I read books, I write about books, I would probably marry a book if I could find one who liked me enough. Three words to describe me mature, irresponsible, contradictory, unreliable...oh...that's four...
Molly Antopol, Stanford lecturer and a National Book Foundation awardee. The UnAmericans is her first collection of stories.
A collection of eight stories loosely connected by Communism, Jewishness and the unbridgeable gap between Old and New World.
The UnAmericans looks catchy on the page but gave me a David-Bowie-Young-Americans earworm which only went away when I got drunk.
I’m going with I Married a Communist.
The short stories of Cynthia Ozick or anything by Isaac Bashevis Singer.
Age and gender vary, but Antopol’s leads are disillusioned, depressed and usually in love with the wrong person (often themselves).
No one does Jewish, disillusioned and depressed better than Judd Hirsh.
As a louche European myself, I could be tempted by the American settings, like college-town Maine or 1950s Los Angeles.

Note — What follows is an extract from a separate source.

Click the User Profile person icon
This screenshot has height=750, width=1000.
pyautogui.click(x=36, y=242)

"But she was so near our elbows were almost touching, and as I continued to talk, I wondered if any of what I was saying would begin to feel like the truth."

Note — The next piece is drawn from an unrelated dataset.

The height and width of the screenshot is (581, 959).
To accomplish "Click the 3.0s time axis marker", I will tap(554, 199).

The third story in this collection bears the title "My Grandmother Tells Me This Story" and that captures the overall flavor of Antopol’s work: wordy, comforting, unreliable in the details. These are stories told over coffee at the local deli, elbows on the table and bagel crumbs on the plate, or at night after dinner, while the coffee brews. There’s a sense of oral history here which is quite beguiling, but also, because Antopol is skilled, of the way the stories we tell reveal more about who we are than about actual events.
The success of this approach varies from story to story and Antopol is strongest when political strife forms the backdrop. Novak of "The Quietest Man" embroiders his political past in Communist Czechoslovakia for his daughter’s play based on his life. "Duck and Cover" tells a story of McCarthy-era sexual awakening which would earn an approving nod from the likes of Margaret Atwood. In others — "Minor Heroics" and "A Difficult Phase", both set in modern Israel — she is less surefooted. The strife exists, we all know that, but it’s almost invisible here, and without the sense of wider oppression and discord to focus the action, her stories tend to ramble.
That said this is an assured debut from a writer with talent and energy. I will be interested to see what Antopol produces next.